The Groupement des scientifiques pour l'information sur l'énergie nucléaire GSIEN (Association of Scientists for Information on Nuclear Energy) is a multidisciplinary not-for-profit association of independent scientists who aim to spread information about the nuclear industry in France founded on December 15, 1975.

In addition to providing a structure within which independent evaluations can take place, GSIEN aims to ensure that the French nuclear industry, one of the World's largest, provides open and honest information.

In 1977 GSIEN was first to provide an explanation of the causes and consequences of the Three Mile Island accident, while the authorities tried to play-down the incident, however GSIEN came to prominence at the time of the 1986 Chernobyl disaster when the press and public found that their independent information helped to compensate for the shortcomings in the official information. They subsequently became widely recognised after many of their members contributed to various overseas projects.

==History==
GSIEN was founded in the wake of the launch in 1974 of the Messmer Plan to switch all of France's electricity generation to nuclear power, which took place without public or parliamentary debate. The announcement of the Messmer Plan caused a split in the scientific community between those physicists (generally older) who favoured the plan, and those (generally younger) who were concerned about the potential risks, leading to l’Appel des 400 (the appeal of the 400), a petition signed initially by over 400 scientists, and ultimately by around 4,000, expressing their concern over a number of issues including 'secrecy' and 'official propaganda'. GSIEN was created following this petition, inspired in part by model of the Union of Concerned Scientists in the United States, with the objective of disseminating information to 'prevent nuclear officials from turning information into propaganda'.

In 1998 Monique Sené, nuclear physicist, one of GSIEN's co-founders and its president, was awarded the National Order of the Legion of Honour for her work as anti–nuclear power activist.

==Activities==

===Publications===
Since its first edition in June 1976, GSIEN has published over 250 editions of its quarterly newsletter, la Gazette Nucléaire (the Nuclear Gazette).

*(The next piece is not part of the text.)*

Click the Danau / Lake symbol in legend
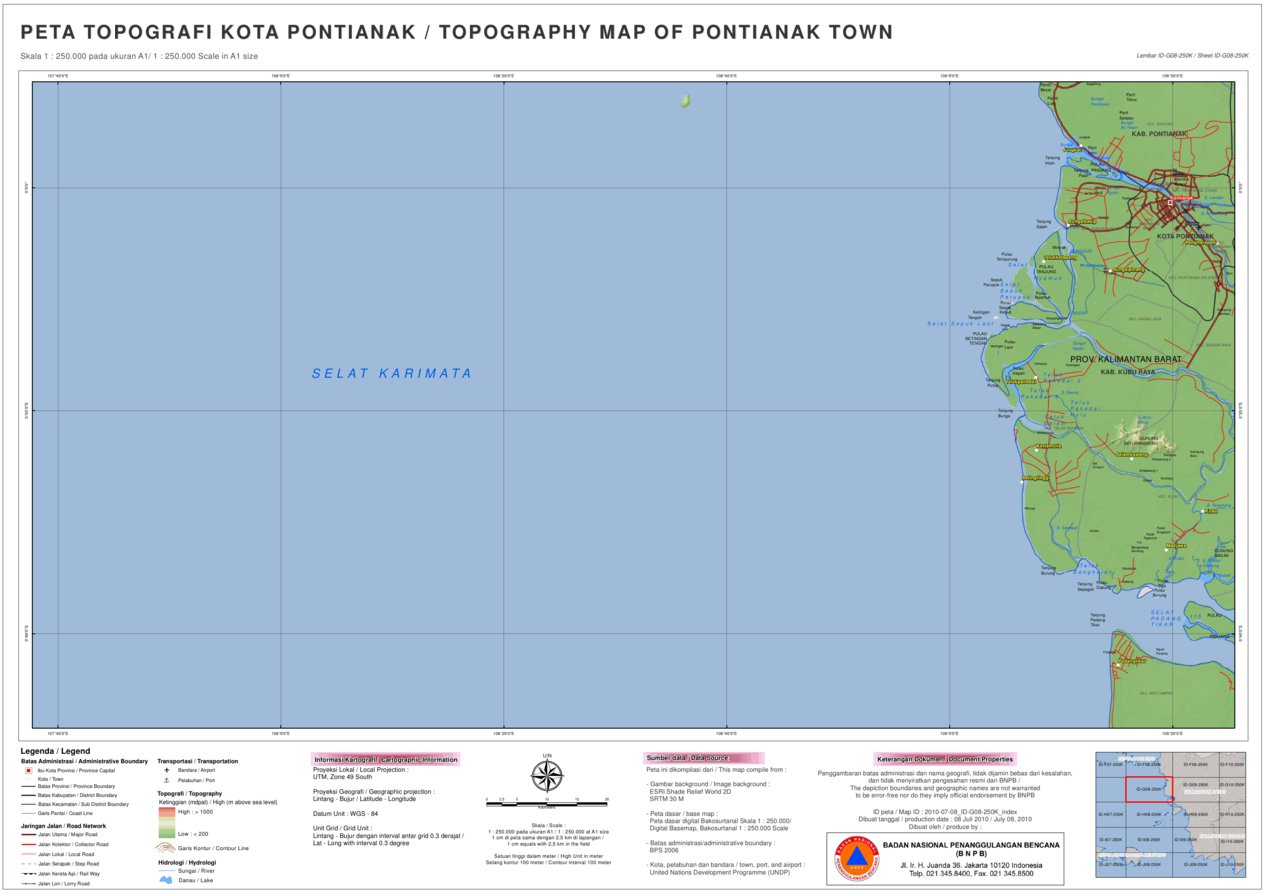Image resolution: width=1264 pixels, height=893 pixels. pyautogui.click(x=166, y=880)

GSIEN has also published a number of books including Electro-nucléaire : danger (1977, ISBN 978-2-02-004711-1), Plutonium Sur Rhône (1981, ISBN 978-2-901968-47-4)

===Technical expertise===
GSIEN members have been invited by several Local Information Commissions to participate in a number of 10-yearly nuclear plant inspections, including those at Fessenheim, Golfech Nuclear Power Plant and Blayais Nuclear Power Plant, as well as in a various other assessments.